ABOUT THIS TASK – Please reproduce every entry, keeping each one exact.

*** INFORMATION ***

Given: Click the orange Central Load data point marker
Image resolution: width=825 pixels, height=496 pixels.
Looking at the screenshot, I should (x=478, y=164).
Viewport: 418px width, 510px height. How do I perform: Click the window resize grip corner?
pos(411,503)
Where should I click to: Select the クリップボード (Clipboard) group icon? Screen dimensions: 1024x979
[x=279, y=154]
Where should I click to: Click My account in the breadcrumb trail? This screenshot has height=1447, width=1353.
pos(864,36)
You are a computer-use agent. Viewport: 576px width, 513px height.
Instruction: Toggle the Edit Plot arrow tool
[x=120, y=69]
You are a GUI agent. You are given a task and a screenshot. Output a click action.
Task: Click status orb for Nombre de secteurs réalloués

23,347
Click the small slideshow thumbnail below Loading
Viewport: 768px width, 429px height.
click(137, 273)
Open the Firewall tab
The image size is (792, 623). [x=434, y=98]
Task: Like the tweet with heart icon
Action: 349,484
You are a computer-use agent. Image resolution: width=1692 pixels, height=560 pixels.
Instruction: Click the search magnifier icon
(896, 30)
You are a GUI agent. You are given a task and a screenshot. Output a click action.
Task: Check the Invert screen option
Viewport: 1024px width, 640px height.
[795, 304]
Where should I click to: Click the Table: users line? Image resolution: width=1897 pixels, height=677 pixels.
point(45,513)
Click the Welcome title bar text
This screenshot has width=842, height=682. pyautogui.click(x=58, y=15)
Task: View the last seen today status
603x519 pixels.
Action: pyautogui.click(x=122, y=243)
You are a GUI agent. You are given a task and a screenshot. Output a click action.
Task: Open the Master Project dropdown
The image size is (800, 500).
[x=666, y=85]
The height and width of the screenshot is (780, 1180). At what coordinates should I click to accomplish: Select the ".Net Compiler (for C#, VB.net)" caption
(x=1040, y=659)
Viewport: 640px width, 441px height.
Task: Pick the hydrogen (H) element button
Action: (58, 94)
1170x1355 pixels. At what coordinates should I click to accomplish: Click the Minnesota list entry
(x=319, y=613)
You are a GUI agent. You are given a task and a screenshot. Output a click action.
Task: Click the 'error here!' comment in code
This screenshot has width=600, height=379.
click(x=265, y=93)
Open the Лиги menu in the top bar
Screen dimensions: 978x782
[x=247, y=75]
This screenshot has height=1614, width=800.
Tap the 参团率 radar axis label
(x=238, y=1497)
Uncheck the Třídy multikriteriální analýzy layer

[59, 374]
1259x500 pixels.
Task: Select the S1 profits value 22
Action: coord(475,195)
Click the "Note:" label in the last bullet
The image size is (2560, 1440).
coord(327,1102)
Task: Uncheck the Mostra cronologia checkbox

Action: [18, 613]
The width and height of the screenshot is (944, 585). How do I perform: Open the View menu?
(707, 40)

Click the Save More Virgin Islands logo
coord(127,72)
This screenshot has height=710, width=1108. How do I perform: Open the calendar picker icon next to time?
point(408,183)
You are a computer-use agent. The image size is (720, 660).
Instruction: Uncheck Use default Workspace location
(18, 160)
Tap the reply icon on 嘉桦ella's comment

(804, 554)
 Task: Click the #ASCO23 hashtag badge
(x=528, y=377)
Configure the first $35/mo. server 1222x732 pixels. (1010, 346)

*** End of INFORMATION ***

SOLVED PROBLEM –
Given: Click the orange Central Load data point marker
Image resolution: width=825 pixels, height=496 pixels.
Looking at the screenshot, I should (x=478, y=164).
Viewport: 418px width, 510px height. How do I perform: Click the window resize grip corner?
pos(411,503)
Where should I click to: Select the クリップボード (Clipboard) group icon? Screen dimensions: 1024x979
[x=279, y=154]
Where should I click to: Click My account in the breadcrumb trail? This screenshot has height=1447, width=1353.
pos(864,36)
You are a computer-use agent. Viewport: 576px width, 513px height.
Instruction: Toggle the Edit Plot arrow tool
[x=120, y=69]
You are a GUI agent. You are given a task and a screenshot. Output a click action.
Task: Click status orb for Nombre de secteurs réalloués

23,347
Click the small slideshow thumbnail below Loading
Viewport: 768px width, 429px height.
click(137, 273)
Open the Firewall tab
The image size is (792, 623). [x=434, y=98]
Task: Like the tweet with heart icon
Action: 349,484
You are a computer-use agent. Image resolution: width=1692 pixels, height=560 pixels.
Instruction: Click the search magnifier icon
(896, 30)
You are a GUI agent. You are given a task and a screenshot. Output a click action.
Task: Check the Invert screen option
Viewport: 1024px width, 640px height.
[795, 304]
Where should I click to: Click the Table: users line? Image resolution: width=1897 pixels, height=677 pixels.
point(45,513)
Click the Welcome title bar text
This screenshot has width=842, height=682. pyautogui.click(x=58, y=15)
Task: View the last seen today status
603x519 pixels.
Action: pyautogui.click(x=122, y=243)
You are a GUI agent. You are given a task and a screenshot. Output a click action.
Task: Open the Master Project dropdown
The image size is (800, 500).
[x=666, y=85]
The height and width of the screenshot is (780, 1180). At what coordinates should I click to accomplish: Select the ".Net Compiler (for C#, VB.net)" caption
(x=1040, y=659)
Viewport: 640px width, 441px height.
Task: Pick the hydrogen (H) element button
Action: (58, 94)
1170x1355 pixels. At what coordinates should I click to accomplish: Click the Minnesota list entry
(x=319, y=613)
You are a GUI agent. You are given a task and a screenshot. Output a click action.
Task: Click the 'error here!' comment in code
This screenshot has width=600, height=379.
click(x=265, y=93)
Open the Лиги menu in the top bar
Screen dimensions: 978x782
[x=247, y=75]
This screenshot has height=1614, width=800.
Tap the 参团率 radar axis label
(x=238, y=1497)
Uncheck the Třídy multikriteriální analýzy layer

[59, 374]
1259x500 pixels.
Task: Select the S1 profits value 22
Action: coord(475,195)
Click the "Note:" label in the last bullet
The image size is (2560, 1440).
coord(327,1102)
Task: Uncheck the Mostra cronologia checkbox

Action: [18, 613]
The width and height of the screenshot is (944, 585). How do I perform: Open the View menu?
(707, 40)

Click the Save More Virgin Islands logo
coord(127,72)
This screenshot has height=710, width=1108. How do I perform: Open the calendar picker icon next to time?
point(408,183)
You are a computer-use agent. The image size is (720, 660).
Instruction: Uncheck Use default Workspace location
(18, 160)
Tap the reply icon on 嘉桦ella's comment

(804, 554)
 Task: Click the #ASCO23 hashtag badge
(x=528, y=377)
Configure the first $35/mo. server 1222x732 pixels. (1010, 346)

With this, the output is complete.